Excerpt from a dataset:
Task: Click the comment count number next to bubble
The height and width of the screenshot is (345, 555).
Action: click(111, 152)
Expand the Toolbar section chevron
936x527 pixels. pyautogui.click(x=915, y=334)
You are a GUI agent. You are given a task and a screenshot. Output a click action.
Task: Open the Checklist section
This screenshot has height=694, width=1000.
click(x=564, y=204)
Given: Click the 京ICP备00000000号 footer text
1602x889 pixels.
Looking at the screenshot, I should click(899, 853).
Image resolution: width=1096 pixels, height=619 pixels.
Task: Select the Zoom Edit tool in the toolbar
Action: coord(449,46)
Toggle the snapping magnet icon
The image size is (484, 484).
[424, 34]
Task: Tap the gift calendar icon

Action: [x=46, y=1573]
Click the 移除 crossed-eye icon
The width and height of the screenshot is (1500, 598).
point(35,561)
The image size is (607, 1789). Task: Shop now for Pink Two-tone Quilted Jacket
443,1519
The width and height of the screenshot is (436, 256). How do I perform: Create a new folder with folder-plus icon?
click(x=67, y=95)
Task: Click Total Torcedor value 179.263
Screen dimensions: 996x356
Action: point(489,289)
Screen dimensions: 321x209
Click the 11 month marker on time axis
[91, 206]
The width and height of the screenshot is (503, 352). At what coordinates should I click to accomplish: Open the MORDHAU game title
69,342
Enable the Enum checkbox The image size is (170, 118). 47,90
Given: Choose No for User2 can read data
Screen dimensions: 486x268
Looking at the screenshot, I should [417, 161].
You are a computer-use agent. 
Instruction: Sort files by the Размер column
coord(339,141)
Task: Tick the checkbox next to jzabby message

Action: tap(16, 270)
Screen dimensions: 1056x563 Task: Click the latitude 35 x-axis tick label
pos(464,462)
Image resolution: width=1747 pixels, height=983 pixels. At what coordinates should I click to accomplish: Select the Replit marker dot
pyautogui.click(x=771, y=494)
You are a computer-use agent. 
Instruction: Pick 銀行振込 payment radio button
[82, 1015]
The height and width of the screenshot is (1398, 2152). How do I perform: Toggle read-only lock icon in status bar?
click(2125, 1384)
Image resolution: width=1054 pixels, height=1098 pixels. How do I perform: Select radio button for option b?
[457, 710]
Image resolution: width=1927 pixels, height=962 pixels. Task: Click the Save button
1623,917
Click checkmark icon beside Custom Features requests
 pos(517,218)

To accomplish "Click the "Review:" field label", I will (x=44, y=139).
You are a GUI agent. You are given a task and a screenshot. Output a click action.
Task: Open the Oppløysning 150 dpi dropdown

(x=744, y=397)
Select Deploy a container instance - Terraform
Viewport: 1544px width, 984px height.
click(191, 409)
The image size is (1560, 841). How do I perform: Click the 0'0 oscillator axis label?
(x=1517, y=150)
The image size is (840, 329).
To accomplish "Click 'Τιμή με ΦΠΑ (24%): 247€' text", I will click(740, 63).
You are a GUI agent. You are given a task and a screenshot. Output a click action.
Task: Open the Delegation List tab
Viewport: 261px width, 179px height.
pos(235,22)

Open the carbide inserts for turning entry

▶ [Given exercise] Write out every line of the listing above verbatim, changing nothing.

▶ [Output for this exercise]
Task: Click the comment count number next to bubble
The height and width of the screenshot is (345, 555).
Action: click(111, 152)
Expand the Toolbar section chevron
936x527 pixels. pyautogui.click(x=915, y=334)
You are a GUI agent. You are given a task and a screenshot. Output a click action.
Task: Open the Checklist section
This screenshot has height=694, width=1000.
click(x=564, y=204)
Given: Click the 京ICP备00000000号 footer text
1602x889 pixels.
Looking at the screenshot, I should click(899, 853).
Image resolution: width=1096 pixels, height=619 pixels.
Task: Select the Zoom Edit tool in the toolbar
Action: coord(449,46)
Toggle the snapping magnet icon
The image size is (484, 484).
[424, 34]
Task: Tap the gift calendar icon

Action: [x=46, y=1573]
Click the 移除 crossed-eye icon
The width and height of the screenshot is (1500, 598).
point(35,561)
The image size is (607, 1789). Task: Shop now for Pink Two-tone Quilted Jacket
443,1519
The width and height of the screenshot is (436, 256). How do I perform: Create a new folder with folder-plus icon?
click(x=67, y=95)
Task: Click Total Torcedor value 179.263
Screen dimensions: 996x356
Action: point(489,289)
Screen dimensions: 321x209
Click the 11 month marker on time axis
[91, 206]
The width and height of the screenshot is (503, 352). At what coordinates should I click to accomplish: Open the MORDHAU game title
69,342
Enable the Enum checkbox The image size is (170, 118). 47,90
Given: Choose No for User2 can read data
Screen dimensions: 486x268
Looking at the screenshot, I should [417, 161].
You are a computer-use agent. 
Instruction: Sort files by the Размер column
coord(339,141)
Task: Tick the checkbox next to jzabby message

Action: tap(16, 270)
Screen dimensions: 1056x563 Task: Click the latitude 35 x-axis tick label
pos(464,462)
Image resolution: width=1747 pixels, height=983 pixels. At what coordinates should I click to accomplish: Select the Replit marker dot
pyautogui.click(x=771, y=494)
You are a computer-use agent. 
Instruction: Pick 銀行振込 payment radio button
[82, 1015]
The height and width of the screenshot is (1398, 2152). How do I perform: Toggle read-only lock icon in status bar?
click(2125, 1384)
Image resolution: width=1054 pixels, height=1098 pixels. How do I perform: Select radio button for option b?
[457, 710]
Image resolution: width=1927 pixels, height=962 pixels. Task: Click the Save button
1623,917
Click checkmark icon beside Custom Features requests
 pos(517,218)

To accomplish "Click the "Review:" field label", I will (x=44, y=139).
You are a GUI agent. You are given a task and a screenshot. Output a click action.
Task: Open the Oppløysning 150 dpi dropdown

(x=744, y=397)
Select Deploy a container instance - Terraform
Viewport: 1544px width, 984px height.
click(191, 409)
The image size is (1560, 841). How do I perform: Click the 0'0 oscillator axis label?
(x=1517, y=150)
The image size is (840, 329).
To accomplish "Click 'Τιμή με ΦΠΑ (24%): 247€' text", I will click(740, 63).
You are a GUI agent. You are given a task and a screenshot. Output a click action.
Task: Open the Delegation List tab
Viewport: 261px width, 179px height.
pos(235,22)

Open the carbide inserts for turning entry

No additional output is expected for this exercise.